Pixel coordinate grounding data
___
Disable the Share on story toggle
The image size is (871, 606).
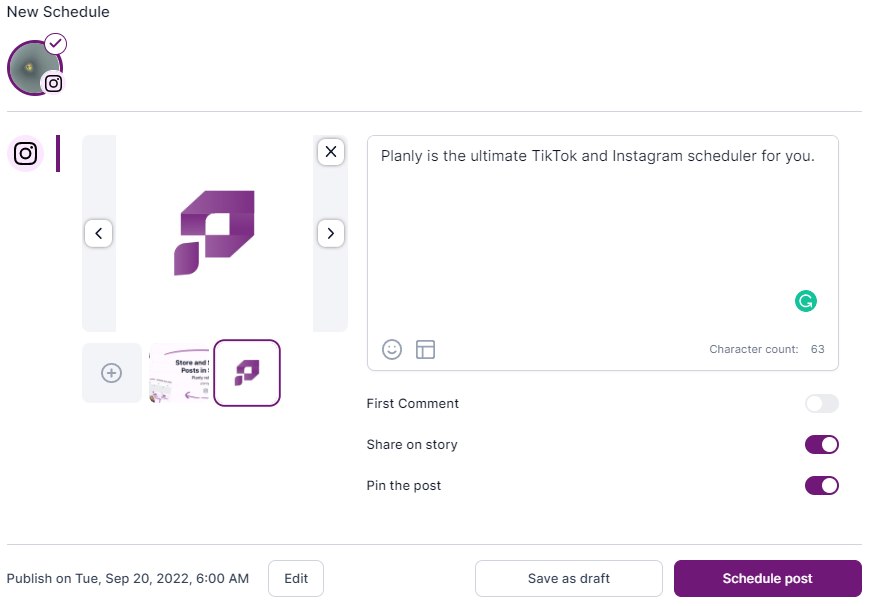pyautogui.click(x=822, y=445)
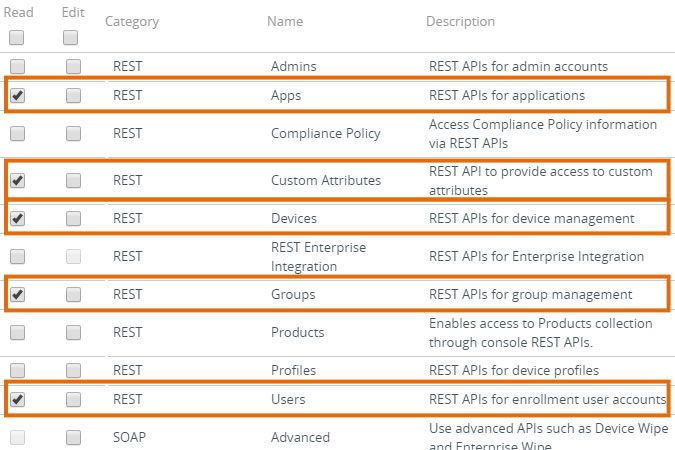This screenshot has width=675, height=450.
Task: Uncheck Read access for Devices row
Action: (17, 218)
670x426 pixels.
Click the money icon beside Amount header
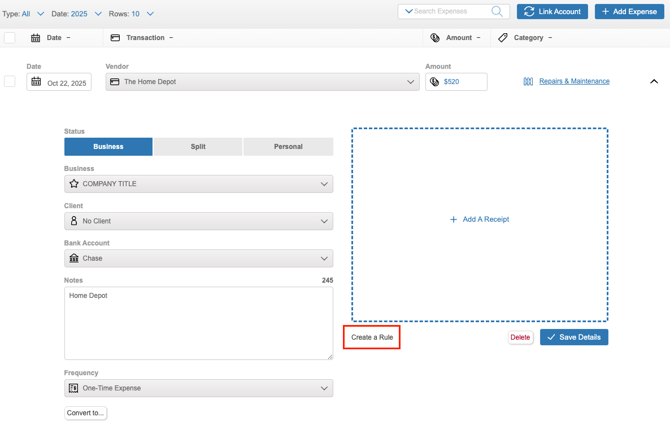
___
WHAT YOU ARE ASKED TO DO: The records above are to be transcribed word for word. Skip the images.

PROBLEM SOLUTION:
Disable the Share on story toggle
The image size is (871, 606).
pyautogui.click(x=822, y=445)
This screenshot has width=675, height=450.
Task: Uncheck Read access for Devices row
Action: (17, 218)
670x426 pixels.
Click the money icon beside Amount header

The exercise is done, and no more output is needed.